# WHAT YOU WILL DO
Can you rewrite the lines below, replacing "green word" with "colored word" wherever it appears and leaving everything else unchanged?

# GIVEN INFORMATION
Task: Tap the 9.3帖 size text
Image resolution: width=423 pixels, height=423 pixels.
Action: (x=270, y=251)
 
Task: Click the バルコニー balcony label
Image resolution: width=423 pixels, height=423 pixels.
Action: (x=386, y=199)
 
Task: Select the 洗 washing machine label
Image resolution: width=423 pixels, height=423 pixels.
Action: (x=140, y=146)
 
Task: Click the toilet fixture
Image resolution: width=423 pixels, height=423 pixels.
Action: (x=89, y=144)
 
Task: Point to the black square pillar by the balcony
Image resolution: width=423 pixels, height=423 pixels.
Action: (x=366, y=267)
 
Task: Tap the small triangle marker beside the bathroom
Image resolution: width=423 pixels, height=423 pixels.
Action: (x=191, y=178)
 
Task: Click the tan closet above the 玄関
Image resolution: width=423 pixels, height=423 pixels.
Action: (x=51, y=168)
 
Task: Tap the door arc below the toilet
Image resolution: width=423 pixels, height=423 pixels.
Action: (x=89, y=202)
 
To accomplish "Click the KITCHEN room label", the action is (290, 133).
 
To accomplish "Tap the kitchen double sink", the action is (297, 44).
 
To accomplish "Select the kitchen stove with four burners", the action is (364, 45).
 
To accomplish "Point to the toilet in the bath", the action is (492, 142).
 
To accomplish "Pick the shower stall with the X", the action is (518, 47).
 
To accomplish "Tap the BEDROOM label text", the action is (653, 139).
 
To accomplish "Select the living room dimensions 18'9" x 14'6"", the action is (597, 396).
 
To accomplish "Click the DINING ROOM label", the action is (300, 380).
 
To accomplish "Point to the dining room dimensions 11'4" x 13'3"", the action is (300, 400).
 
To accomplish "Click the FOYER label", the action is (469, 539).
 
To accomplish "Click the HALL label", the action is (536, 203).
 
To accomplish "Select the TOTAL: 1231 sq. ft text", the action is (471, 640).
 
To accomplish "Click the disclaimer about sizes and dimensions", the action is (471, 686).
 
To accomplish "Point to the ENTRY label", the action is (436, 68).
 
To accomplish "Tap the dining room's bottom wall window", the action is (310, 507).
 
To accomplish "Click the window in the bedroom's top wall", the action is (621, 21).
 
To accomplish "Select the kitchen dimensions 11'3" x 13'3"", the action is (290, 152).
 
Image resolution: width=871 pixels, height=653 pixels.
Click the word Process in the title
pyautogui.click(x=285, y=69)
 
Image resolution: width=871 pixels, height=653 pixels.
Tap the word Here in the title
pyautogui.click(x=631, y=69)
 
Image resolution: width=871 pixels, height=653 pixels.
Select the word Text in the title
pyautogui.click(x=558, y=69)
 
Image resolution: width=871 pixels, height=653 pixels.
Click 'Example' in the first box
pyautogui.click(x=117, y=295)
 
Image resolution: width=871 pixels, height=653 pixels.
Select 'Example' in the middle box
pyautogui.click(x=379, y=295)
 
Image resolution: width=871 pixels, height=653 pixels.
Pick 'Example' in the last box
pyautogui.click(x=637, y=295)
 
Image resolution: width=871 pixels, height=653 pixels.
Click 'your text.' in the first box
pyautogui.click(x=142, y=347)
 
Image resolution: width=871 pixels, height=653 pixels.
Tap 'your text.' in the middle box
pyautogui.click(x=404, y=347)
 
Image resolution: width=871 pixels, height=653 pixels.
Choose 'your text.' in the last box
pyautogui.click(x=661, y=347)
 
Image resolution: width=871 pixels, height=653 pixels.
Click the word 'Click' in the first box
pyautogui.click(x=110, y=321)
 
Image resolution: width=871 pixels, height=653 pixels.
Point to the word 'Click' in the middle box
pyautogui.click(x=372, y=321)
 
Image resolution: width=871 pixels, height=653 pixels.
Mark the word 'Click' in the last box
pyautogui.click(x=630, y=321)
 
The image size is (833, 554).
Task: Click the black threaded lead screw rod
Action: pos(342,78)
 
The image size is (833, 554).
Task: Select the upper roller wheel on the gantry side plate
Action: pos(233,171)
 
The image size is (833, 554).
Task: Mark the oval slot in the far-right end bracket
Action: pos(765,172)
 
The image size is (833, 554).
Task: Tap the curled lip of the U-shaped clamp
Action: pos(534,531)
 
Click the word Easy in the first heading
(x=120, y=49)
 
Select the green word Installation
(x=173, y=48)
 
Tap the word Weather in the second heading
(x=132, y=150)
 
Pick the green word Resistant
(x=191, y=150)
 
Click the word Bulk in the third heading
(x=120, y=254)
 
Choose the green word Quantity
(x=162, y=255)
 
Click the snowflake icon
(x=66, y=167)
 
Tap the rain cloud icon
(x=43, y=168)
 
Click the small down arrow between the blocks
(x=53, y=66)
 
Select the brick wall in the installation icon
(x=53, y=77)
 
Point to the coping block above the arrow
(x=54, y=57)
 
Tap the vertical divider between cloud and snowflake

# CORRECT RESPONSE
Task: Tap the 9.3帖 size text
Image resolution: width=423 pixels, height=423 pixels.
Action: (x=270, y=251)
 
Task: Click the バルコニー balcony label
Image resolution: width=423 pixels, height=423 pixels.
Action: (x=386, y=199)
 
Task: Select the 洗 washing machine label
Image resolution: width=423 pixels, height=423 pixels.
Action: (x=140, y=146)
 
Task: Click the toilet fixture
Image resolution: width=423 pixels, height=423 pixels.
Action: (x=89, y=144)
 
Task: Point to the black square pillar by the balcony
Image resolution: width=423 pixels, height=423 pixels.
Action: (x=366, y=267)
 
Task: Tap the small triangle marker beside the bathroom
Image resolution: width=423 pixels, height=423 pixels.
Action: (x=191, y=178)
 
Task: Click the tan closet above the 玄関
Image resolution: width=423 pixels, height=423 pixels.
Action: (x=51, y=168)
 
Task: Tap the door arc below the toilet
Image resolution: width=423 pixels, height=423 pixels.
Action: (x=89, y=202)
 
To accomplish "Click the KITCHEN room label", the action is (290, 133).
 
To accomplish "Tap the kitchen double sink", the action is (297, 44).
 
To accomplish "Select the kitchen stove with four burners", the action is (364, 45).
 
To accomplish "Point to the toilet in the bath", the action is (492, 142).
 
To accomplish "Pick the shower stall with the X", the action is (518, 47).
 
To accomplish "Tap the BEDROOM label text", the action is (653, 139).
 
To accomplish "Select the living room dimensions 18'9" x 14'6"", the action is (597, 396).
 
To accomplish "Click the DINING ROOM label", the action is (300, 380).
 
To accomplish "Point to the dining room dimensions 11'4" x 13'3"", the action is (300, 400).
 
To accomplish "Click the FOYER label", the action is (469, 539).
 
To accomplish "Click the HALL label", the action is (536, 203).
 
To accomplish "Select the TOTAL: 1231 sq. ft text", the action is (471, 640).
 
To accomplish "Click the disclaimer about sizes and dimensions", the action is (471, 686).
 
To accomplish "Point to the ENTRY label", the action is (436, 68).
 
To accomplish "Tap the dining room's bottom wall window", the action is (310, 507).
 
To accomplish "Click the window in the bedroom's top wall", the action is (621, 21).
 
To accomplish "Select the kitchen dimensions 11'3" x 13'3"", the action is (290, 152).
 
Image resolution: width=871 pixels, height=653 pixels.
Click the word Process in the title
pyautogui.click(x=285, y=69)
 
Image resolution: width=871 pixels, height=653 pixels.
Tap the word Here in the title
pyautogui.click(x=631, y=69)
 
Image resolution: width=871 pixels, height=653 pixels.
Select the word Text in the title
pyautogui.click(x=558, y=69)
 
Image resolution: width=871 pixels, height=653 pixels.
Click 'Example' in the first box
pyautogui.click(x=117, y=295)
 
Image resolution: width=871 pixels, height=653 pixels.
Select 'Example' in the middle box
pyautogui.click(x=379, y=295)
 
Image resolution: width=871 pixels, height=653 pixels.
Pick 'Example' in the last box
pyautogui.click(x=637, y=295)
 
Image resolution: width=871 pixels, height=653 pixels.
Click 'your text.' in the first box
pyautogui.click(x=142, y=347)
 
Image resolution: width=871 pixels, height=653 pixels.
Tap 'your text.' in the middle box
pyautogui.click(x=404, y=347)
 
Image resolution: width=871 pixels, height=653 pixels.
Choose 'your text.' in the last box
pyautogui.click(x=661, y=347)
 
Image resolution: width=871 pixels, height=653 pixels.
Click the word 'Click' in the first box
pyautogui.click(x=110, y=321)
 
Image resolution: width=871 pixels, height=653 pixels.
Point to the word 'Click' in the middle box
pyautogui.click(x=372, y=321)
 
Image resolution: width=871 pixels, height=653 pixels.
Mark the word 'Click' in the last box
pyautogui.click(x=630, y=321)
 
The image size is (833, 554).
Task: Click the black threaded lead screw rod
Action: pos(342,78)
 
The image size is (833, 554).
Task: Select the upper roller wheel on the gantry side plate
Action: pos(233,171)
 
The image size is (833, 554).
Task: Mark the oval slot in the far-right end bracket
Action: pos(765,172)
 
The image size is (833, 554).
Task: Tap the curled lip of the U-shaped clamp
Action: pos(534,531)
 
Click the word Easy in the first heading
(x=120, y=49)
 
Select the colored word Installation
(x=173, y=48)
 
Tap the word Weather in the second heading
(x=132, y=150)
 
Pick the colored word Resistant
(x=191, y=150)
 
Click the word Bulk in the third heading
(x=120, y=254)
 
Choose the colored word Quantity
(x=162, y=255)
 
Click the snowflake icon
(x=66, y=167)
 
Tap the rain cloud icon
(x=43, y=168)
 
Click the small down arrow between the blocks
(x=53, y=66)
 
Select the brick wall in the installation icon
(x=53, y=77)
 
Point to the coping block above the arrow
(x=54, y=57)
 
Tap the vertical divider between cloud and snowflake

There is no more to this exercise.